Hastalanınca Üsküdar’daki Özbekler tekkesinde inzivaya çekilir ve orada vefat ve yine orada medfundur. Bavulundan bir Kuran-ı Kerim, bir Osmanlı haritası, Kuşçubaşı Eşref’in resmi ve kefeni çıkar. İşte bir Osmanlı mücahidi olarak yaşamış ve öyle de ölmüş olan Zenci Musa Sudanlıdır.

Sudan ezelden beridir Osmanlıya ve bakiyesi Türkiye’ye bakışı Zenci Musa bakışıdır. Cumhurbaşkanı Erdoğan’ın Sudan ziyaretindeki yaşananlar Osmanlının mirasıdır. Daha sizinle işimiz bitmedi dediğinde zaten hasta olduğu ve ölümüne yakın olduğu rivayet edilir. Aslında Harringtonlarla işi bitmeyen bizzat fiziken Zenci Musa değil ruhen onun şahs-ı manevisinde bilumum ümmet idi. Ümmetin bu gizli birlikteliği damla damla birikmişti gönüllerde.

Çünkü Osmanlı gittiği hiçbir yeri işgal etmemiş oraları fethetmişti. Fethin de evvela gönülleri fethetmekle gerçekleşeceğine inanıyordu. Önce gönülleri fethetti sonra toprakları. Fethettiği topraklarda da adaletli oldu.
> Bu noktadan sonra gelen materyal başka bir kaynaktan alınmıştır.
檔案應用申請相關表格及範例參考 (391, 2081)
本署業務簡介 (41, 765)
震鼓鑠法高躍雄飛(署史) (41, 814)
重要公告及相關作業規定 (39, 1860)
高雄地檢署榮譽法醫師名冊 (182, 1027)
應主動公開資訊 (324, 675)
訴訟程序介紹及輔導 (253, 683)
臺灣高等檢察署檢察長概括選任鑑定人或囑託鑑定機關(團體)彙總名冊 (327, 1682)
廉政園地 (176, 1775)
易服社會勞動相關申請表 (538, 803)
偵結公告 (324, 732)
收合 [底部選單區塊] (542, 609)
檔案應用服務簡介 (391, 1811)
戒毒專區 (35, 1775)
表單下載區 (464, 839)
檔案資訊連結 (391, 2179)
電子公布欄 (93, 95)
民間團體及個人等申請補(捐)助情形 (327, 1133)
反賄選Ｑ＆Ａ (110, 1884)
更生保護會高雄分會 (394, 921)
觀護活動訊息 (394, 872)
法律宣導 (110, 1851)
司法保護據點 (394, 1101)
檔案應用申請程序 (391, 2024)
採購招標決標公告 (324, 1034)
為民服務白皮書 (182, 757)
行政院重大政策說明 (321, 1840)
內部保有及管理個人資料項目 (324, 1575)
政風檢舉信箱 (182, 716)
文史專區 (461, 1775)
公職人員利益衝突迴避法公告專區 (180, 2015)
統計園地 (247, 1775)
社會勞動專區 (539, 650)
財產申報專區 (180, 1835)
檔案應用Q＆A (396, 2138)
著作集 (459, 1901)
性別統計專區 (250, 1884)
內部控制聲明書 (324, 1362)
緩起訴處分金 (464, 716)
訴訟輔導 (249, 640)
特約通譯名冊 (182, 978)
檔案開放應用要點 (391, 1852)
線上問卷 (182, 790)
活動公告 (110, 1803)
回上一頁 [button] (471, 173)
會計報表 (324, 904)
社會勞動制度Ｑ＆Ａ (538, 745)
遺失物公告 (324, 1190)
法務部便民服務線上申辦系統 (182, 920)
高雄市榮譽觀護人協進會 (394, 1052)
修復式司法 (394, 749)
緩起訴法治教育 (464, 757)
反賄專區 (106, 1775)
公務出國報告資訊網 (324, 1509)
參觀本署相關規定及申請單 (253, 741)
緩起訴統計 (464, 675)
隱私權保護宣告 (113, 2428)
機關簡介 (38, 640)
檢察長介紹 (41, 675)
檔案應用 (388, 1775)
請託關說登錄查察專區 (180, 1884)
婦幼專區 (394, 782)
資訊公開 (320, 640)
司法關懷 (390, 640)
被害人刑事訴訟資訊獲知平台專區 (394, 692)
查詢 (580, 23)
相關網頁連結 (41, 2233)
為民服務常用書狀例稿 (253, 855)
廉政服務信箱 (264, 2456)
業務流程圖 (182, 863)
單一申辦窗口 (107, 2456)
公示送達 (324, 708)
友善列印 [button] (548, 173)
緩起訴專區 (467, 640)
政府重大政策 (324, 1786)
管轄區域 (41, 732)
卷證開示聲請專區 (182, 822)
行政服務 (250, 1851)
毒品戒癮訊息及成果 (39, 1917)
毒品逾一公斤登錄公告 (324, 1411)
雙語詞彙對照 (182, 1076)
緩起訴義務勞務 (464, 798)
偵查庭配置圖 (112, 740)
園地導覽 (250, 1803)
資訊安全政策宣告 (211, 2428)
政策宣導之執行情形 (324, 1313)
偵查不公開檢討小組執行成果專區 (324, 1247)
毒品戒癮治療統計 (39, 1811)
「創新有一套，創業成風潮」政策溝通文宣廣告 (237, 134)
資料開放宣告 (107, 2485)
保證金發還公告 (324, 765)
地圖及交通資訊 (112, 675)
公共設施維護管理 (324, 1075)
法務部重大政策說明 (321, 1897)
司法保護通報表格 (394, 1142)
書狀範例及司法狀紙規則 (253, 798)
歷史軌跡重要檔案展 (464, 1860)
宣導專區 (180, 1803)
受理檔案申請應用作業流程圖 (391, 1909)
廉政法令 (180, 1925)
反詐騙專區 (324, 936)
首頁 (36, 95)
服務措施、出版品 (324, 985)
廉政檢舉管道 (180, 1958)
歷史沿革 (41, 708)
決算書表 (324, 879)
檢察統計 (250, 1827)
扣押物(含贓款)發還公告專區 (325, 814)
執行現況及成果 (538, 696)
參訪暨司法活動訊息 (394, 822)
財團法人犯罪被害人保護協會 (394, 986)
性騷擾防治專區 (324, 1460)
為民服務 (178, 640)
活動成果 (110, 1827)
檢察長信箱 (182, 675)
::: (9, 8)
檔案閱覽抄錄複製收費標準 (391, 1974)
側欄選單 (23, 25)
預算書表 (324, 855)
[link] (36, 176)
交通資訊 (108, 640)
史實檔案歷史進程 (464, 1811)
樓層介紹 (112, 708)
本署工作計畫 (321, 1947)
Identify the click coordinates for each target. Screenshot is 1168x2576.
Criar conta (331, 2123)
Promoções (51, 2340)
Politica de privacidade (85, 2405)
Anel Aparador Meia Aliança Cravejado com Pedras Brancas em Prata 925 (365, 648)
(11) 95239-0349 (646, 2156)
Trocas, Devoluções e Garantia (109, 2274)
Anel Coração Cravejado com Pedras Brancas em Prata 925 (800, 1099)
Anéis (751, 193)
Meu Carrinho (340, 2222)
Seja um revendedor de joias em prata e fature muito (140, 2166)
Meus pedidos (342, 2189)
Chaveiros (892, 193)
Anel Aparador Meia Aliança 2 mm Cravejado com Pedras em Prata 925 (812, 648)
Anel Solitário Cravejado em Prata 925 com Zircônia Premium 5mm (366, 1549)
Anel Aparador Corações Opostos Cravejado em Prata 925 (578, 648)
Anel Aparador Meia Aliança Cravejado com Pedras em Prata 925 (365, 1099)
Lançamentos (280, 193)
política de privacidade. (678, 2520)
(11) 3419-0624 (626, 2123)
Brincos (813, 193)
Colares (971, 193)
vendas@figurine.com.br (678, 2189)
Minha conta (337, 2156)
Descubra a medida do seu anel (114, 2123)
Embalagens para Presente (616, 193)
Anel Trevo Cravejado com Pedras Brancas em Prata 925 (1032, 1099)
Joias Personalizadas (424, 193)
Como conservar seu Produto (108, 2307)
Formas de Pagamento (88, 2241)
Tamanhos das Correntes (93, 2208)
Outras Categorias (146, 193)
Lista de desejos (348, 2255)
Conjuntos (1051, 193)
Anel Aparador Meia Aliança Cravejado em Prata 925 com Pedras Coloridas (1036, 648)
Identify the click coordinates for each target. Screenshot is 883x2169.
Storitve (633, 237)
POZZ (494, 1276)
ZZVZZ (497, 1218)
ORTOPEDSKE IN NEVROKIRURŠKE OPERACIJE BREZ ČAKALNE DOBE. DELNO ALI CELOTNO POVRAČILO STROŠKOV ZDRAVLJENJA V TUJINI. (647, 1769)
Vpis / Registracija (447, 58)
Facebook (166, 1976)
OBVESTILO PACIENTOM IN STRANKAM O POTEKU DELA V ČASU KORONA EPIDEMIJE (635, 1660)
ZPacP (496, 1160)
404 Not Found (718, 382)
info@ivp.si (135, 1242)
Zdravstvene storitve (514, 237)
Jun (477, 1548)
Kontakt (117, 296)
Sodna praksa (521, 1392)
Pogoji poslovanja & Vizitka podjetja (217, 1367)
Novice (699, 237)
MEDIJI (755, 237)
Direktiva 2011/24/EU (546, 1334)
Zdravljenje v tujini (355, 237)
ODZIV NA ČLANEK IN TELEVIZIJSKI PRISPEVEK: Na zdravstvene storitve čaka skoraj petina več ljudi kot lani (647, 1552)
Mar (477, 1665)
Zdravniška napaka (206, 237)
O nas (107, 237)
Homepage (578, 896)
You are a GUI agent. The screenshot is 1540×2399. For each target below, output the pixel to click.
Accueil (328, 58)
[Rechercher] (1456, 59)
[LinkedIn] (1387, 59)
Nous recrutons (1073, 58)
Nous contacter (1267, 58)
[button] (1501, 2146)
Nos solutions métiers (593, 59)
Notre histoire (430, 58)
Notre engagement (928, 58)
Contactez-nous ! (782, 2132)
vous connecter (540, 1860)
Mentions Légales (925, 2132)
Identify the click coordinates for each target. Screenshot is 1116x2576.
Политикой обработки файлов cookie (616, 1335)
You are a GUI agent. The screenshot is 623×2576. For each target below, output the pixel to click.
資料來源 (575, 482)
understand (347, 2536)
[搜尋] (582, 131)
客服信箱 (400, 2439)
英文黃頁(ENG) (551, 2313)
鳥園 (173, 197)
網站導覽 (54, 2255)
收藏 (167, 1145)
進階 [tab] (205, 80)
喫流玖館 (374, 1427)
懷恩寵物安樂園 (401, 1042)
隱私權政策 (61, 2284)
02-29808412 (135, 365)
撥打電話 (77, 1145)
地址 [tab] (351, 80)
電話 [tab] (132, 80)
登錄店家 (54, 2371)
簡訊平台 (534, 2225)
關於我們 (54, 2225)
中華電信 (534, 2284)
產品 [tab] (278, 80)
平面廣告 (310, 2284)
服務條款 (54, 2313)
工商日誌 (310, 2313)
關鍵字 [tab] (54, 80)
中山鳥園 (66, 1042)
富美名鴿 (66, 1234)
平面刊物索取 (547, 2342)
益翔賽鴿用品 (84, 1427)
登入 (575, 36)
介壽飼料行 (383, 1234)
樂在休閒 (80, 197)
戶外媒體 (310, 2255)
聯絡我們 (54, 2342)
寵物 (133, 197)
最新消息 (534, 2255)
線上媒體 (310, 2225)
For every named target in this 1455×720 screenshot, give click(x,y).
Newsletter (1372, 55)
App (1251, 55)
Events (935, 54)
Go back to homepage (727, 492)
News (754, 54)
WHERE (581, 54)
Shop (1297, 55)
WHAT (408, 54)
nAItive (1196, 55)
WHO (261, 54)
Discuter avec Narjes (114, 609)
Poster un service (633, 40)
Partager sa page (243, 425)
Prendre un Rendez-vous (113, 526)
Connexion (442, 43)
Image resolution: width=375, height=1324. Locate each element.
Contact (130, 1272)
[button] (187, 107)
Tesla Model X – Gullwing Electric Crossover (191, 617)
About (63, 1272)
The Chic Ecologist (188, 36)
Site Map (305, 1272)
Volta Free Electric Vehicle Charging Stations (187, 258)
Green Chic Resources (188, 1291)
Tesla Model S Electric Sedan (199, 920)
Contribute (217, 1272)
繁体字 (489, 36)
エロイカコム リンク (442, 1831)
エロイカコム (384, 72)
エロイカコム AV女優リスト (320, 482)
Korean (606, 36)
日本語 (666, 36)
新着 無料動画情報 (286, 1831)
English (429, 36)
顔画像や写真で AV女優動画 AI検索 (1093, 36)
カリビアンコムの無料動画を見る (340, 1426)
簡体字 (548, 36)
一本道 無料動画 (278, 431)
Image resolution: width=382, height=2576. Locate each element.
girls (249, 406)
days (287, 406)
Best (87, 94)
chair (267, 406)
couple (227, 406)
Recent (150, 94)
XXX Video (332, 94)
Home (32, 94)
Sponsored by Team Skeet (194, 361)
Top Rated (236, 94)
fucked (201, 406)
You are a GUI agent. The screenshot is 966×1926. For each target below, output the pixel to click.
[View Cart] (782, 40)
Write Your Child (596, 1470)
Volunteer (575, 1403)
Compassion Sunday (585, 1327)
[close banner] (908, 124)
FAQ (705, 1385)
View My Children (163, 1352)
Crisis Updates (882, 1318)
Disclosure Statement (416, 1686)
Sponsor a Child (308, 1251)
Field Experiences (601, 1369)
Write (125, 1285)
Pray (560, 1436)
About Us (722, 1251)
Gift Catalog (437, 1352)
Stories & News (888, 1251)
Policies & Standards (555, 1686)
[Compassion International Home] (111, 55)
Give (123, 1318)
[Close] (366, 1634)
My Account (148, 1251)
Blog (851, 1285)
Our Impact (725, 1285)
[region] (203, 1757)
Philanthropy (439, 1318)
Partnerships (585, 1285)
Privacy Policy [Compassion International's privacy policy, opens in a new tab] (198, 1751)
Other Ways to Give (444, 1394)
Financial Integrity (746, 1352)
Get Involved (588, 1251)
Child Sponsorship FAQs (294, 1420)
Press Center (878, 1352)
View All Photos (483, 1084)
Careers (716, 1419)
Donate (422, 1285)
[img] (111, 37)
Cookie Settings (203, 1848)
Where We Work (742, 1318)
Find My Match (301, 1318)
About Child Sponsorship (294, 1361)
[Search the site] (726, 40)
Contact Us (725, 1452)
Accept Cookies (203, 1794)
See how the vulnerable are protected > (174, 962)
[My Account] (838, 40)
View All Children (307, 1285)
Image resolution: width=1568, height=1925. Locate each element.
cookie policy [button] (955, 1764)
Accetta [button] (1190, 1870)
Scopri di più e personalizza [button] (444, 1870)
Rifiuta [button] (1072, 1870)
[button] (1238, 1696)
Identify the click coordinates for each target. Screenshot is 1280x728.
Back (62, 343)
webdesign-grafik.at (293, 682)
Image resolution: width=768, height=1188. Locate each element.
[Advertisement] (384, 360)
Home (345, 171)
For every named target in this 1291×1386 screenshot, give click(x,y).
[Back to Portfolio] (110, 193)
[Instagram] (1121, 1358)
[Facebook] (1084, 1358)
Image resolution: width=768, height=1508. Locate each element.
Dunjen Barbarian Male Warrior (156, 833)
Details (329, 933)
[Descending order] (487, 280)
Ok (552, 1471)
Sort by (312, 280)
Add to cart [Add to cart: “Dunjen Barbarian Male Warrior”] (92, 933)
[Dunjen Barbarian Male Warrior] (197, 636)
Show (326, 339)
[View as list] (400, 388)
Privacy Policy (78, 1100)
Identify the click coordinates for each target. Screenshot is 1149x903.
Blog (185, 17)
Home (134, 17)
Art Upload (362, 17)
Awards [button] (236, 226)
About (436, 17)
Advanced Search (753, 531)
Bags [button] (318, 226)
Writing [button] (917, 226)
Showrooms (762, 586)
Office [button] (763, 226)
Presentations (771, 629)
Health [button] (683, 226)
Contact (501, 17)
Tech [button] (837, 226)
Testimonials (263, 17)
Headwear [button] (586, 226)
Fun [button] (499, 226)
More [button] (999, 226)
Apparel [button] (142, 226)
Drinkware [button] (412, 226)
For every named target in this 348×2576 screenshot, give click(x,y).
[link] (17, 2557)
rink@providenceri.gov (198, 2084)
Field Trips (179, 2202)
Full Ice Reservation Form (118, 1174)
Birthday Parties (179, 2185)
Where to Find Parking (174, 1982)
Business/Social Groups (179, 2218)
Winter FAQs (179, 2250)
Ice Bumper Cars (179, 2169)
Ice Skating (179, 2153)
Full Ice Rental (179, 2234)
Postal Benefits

Zenci Musa Sudandan çıkıp gelmiş ümmet adına gavurun yüzüne haykırmıştı. Bugün de onun torunları olan Rektör Süleymanlar, Dışişleri Bakanları Gandurlar yine haykırıyorlar. Bilvesile Zenci Musa ve kahraman yürekli şehitlerimiz için el-Fatiha!